*** Opening of Data for this exercise ***

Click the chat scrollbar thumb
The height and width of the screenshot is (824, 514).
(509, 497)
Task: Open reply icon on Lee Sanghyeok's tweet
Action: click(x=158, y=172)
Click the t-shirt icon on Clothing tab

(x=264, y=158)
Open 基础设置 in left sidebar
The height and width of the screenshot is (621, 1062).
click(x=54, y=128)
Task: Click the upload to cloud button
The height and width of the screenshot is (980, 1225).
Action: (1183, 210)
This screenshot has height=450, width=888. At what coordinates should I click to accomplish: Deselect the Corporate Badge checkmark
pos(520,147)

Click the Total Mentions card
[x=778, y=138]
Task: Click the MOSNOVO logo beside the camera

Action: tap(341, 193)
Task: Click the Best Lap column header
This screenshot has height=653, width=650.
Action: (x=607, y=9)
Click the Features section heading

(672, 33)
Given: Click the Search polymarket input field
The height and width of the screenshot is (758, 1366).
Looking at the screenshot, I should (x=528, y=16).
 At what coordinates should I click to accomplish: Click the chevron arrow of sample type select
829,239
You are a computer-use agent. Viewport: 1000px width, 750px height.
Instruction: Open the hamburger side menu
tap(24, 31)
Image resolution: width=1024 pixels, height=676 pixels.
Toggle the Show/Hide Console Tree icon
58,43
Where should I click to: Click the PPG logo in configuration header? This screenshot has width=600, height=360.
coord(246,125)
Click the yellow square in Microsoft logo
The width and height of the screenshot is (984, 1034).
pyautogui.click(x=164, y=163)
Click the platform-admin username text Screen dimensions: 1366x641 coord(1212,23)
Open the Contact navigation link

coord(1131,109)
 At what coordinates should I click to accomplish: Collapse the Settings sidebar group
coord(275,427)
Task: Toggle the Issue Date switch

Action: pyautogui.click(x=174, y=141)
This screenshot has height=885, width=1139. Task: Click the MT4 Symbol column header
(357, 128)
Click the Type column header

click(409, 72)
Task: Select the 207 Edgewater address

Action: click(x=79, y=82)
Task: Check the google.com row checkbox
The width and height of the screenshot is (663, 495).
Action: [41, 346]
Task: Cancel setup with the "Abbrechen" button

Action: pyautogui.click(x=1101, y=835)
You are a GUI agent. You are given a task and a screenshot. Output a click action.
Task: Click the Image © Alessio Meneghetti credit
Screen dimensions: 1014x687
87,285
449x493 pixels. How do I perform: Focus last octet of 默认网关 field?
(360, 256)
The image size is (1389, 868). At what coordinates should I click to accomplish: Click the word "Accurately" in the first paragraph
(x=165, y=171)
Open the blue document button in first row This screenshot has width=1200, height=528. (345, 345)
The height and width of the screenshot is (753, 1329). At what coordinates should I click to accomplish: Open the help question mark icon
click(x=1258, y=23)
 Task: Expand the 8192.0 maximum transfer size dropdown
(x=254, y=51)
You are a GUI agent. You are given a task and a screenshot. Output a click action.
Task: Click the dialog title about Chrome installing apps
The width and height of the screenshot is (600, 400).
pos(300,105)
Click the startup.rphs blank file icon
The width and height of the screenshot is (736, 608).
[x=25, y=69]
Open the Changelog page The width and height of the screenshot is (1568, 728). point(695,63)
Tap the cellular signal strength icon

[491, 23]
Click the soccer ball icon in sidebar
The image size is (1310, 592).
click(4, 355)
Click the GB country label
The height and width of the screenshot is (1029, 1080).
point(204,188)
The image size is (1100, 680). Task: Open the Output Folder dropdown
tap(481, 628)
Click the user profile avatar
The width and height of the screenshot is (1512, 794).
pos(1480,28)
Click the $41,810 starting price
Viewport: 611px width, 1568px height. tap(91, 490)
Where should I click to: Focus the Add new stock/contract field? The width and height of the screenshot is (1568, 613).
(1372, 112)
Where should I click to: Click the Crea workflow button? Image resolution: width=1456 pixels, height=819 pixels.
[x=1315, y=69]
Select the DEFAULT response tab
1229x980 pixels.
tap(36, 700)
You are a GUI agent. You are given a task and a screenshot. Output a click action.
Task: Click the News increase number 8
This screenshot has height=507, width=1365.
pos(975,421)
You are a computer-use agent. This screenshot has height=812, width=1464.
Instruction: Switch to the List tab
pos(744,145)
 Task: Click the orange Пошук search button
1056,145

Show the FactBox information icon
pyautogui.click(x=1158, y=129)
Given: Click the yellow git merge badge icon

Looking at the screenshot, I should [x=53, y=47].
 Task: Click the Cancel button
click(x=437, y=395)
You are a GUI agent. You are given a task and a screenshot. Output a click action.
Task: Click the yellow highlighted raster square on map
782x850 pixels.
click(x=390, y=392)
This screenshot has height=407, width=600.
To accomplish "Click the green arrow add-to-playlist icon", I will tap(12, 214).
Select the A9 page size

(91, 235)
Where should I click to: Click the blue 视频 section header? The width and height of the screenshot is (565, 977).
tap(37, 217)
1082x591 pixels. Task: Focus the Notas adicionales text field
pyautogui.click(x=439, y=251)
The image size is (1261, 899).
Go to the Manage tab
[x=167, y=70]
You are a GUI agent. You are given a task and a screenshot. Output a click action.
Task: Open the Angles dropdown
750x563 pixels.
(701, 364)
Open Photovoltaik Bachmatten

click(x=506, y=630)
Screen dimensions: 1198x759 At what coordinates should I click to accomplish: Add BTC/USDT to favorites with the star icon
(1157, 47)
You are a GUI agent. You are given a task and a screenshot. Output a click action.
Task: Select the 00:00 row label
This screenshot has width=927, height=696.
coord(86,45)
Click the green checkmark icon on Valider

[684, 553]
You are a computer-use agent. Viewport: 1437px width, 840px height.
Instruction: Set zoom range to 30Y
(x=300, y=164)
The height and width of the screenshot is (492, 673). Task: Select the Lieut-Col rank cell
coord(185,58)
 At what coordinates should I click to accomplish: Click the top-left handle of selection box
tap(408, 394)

*** Close of Data for this exercise ***

■ Required work
Reproduce the records above in full and with exact wording.

■ Written reply
Click the chat scrollbar thumb
The height and width of the screenshot is (824, 514).
(509, 497)
Task: Open reply icon on Lee Sanghyeok's tweet
Action: click(x=158, y=172)
Click the t-shirt icon on Clothing tab

(x=264, y=158)
Open 基础设置 in left sidebar
The height and width of the screenshot is (621, 1062).
click(x=54, y=128)
Task: Click the upload to cloud button
The height and width of the screenshot is (980, 1225).
Action: (1183, 210)
This screenshot has height=450, width=888. At what coordinates should I click to accomplish: Deselect the Corporate Badge checkmark
pos(520,147)

Click the Total Mentions card
[x=778, y=138]
Task: Click the MOSNOVO logo beside the camera

Action: tap(341, 193)
Task: Click the Best Lap column header
This screenshot has height=653, width=650.
Action: (x=607, y=9)
Click the Features section heading

(672, 33)
Given: Click the Search polymarket input field
The height and width of the screenshot is (758, 1366).
Looking at the screenshot, I should (x=528, y=16).
 At what coordinates should I click to accomplish: Click the chevron arrow of sample type select
829,239
You are a computer-use agent. Viewport: 1000px width, 750px height.
Instruction: Open the hamburger side menu
tap(24, 31)
Image resolution: width=1024 pixels, height=676 pixels.
Toggle the Show/Hide Console Tree icon
58,43
Where should I click to: Click the PPG logo in configuration header? This screenshot has width=600, height=360.
coord(246,125)
Click the yellow square in Microsoft logo
The width and height of the screenshot is (984, 1034).
pyautogui.click(x=164, y=163)
Click the platform-admin username text Screen dimensions: 1366x641 coord(1212,23)
Open the Contact navigation link

coord(1131,109)
 At what coordinates should I click to accomplish: Collapse the Settings sidebar group
coord(275,427)
Task: Toggle the Issue Date switch

Action: pyautogui.click(x=174, y=141)
This screenshot has height=885, width=1139. Task: Click the MT4 Symbol column header
(357, 128)
Click the Type column header

click(409, 72)
Task: Select the 207 Edgewater address

Action: click(x=79, y=82)
Task: Check the google.com row checkbox
The width and height of the screenshot is (663, 495).
Action: [41, 346]
Task: Cancel setup with the "Abbrechen" button

Action: pyautogui.click(x=1101, y=835)
You are a GUI agent. You are given a task and a screenshot. Output a click action.
Task: Click the Image © Alessio Meneghetti credit
Screen dimensions: 1014x687
87,285
449x493 pixels. How do I perform: Focus last octet of 默认网关 field?
(360, 256)
The image size is (1389, 868). At what coordinates should I click to accomplish: Click the word "Accurately" in the first paragraph
(x=165, y=171)
Open the blue document button in first row This screenshot has width=1200, height=528. (345, 345)
The height and width of the screenshot is (753, 1329). At what coordinates should I click to accomplish: Open the help question mark icon
click(x=1258, y=23)
 Task: Expand the 8192.0 maximum transfer size dropdown
(x=254, y=51)
You are a GUI agent. You are given a task and a screenshot. Output a click action.
Task: Click the dialog title about Chrome installing apps
The width and height of the screenshot is (600, 400).
pos(300,105)
Click the startup.rphs blank file icon
The width and height of the screenshot is (736, 608).
[x=25, y=69]
Open the Changelog page The width and height of the screenshot is (1568, 728). point(695,63)
Tap the cellular signal strength icon

[491, 23]
Click the soccer ball icon in sidebar
The image size is (1310, 592).
click(4, 355)
Click the GB country label
The height and width of the screenshot is (1029, 1080).
point(204,188)
The image size is (1100, 680). Task: Open the Output Folder dropdown
tap(481, 628)
Click the user profile avatar
The width and height of the screenshot is (1512, 794).
pos(1480,28)
Click the $41,810 starting price
Viewport: 611px width, 1568px height. tap(91, 490)
Where should I click to: Focus the Add new stock/contract field? The width and height of the screenshot is (1568, 613).
(1372, 112)
Where should I click to: Click the Crea workflow button? Image resolution: width=1456 pixels, height=819 pixels.
[x=1315, y=69]
Select the DEFAULT response tab
1229x980 pixels.
tap(36, 700)
You are a GUI agent. You are given a task and a screenshot. Output a click action.
Task: Click the News increase number 8
This screenshot has height=507, width=1365.
pos(975,421)
You are a computer-use agent. This screenshot has height=812, width=1464.
Instruction: Switch to the List tab
pos(744,145)
 Task: Click the orange Пошук search button
1056,145

Show the FactBox information icon
pyautogui.click(x=1158, y=129)
Given: Click the yellow git merge badge icon

Looking at the screenshot, I should [x=53, y=47].
 Task: Click the Cancel button
click(x=437, y=395)
You are a GUI agent. You are given a task and a screenshot. Output a click action.
Task: Click the yellow highlighted raster square on map
782x850 pixels.
click(x=390, y=392)
This screenshot has height=407, width=600.
To accomplish "Click the green arrow add-to-playlist icon", I will tap(12, 214).
Select the A9 page size

(91, 235)
Where should I click to: Click the blue 视频 section header? The width and height of the screenshot is (565, 977).
tap(37, 217)
1082x591 pixels. Task: Focus the Notas adicionales text field
pyautogui.click(x=439, y=251)
The image size is (1261, 899).
Go to the Manage tab
[x=167, y=70]
You are a GUI agent. You are given a task and a screenshot. Output a click action.
Task: Open the Angles dropdown
750x563 pixels.
(701, 364)
Open Photovoltaik Bachmatten

click(x=506, y=630)
Screen dimensions: 1198x759 At what coordinates should I click to accomplish: Add BTC/USDT to favorites with the star icon
(1157, 47)
You are a GUI agent. You are given a task and a screenshot. Output a click action.
Task: Select the 00:00 row label
This screenshot has width=927, height=696.
coord(86,45)
Click the green checkmark icon on Valider

[684, 553]
You are a computer-use agent. Viewport: 1437px width, 840px height.
Instruction: Set zoom range to 30Y
(x=300, y=164)
The height and width of the screenshot is (492, 673). Task: Select the Lieut-Col rank cell
coord(185,58)
 At what coordinates should I click to accomplish: Click the top-left handle of selection box
tap(408, 394)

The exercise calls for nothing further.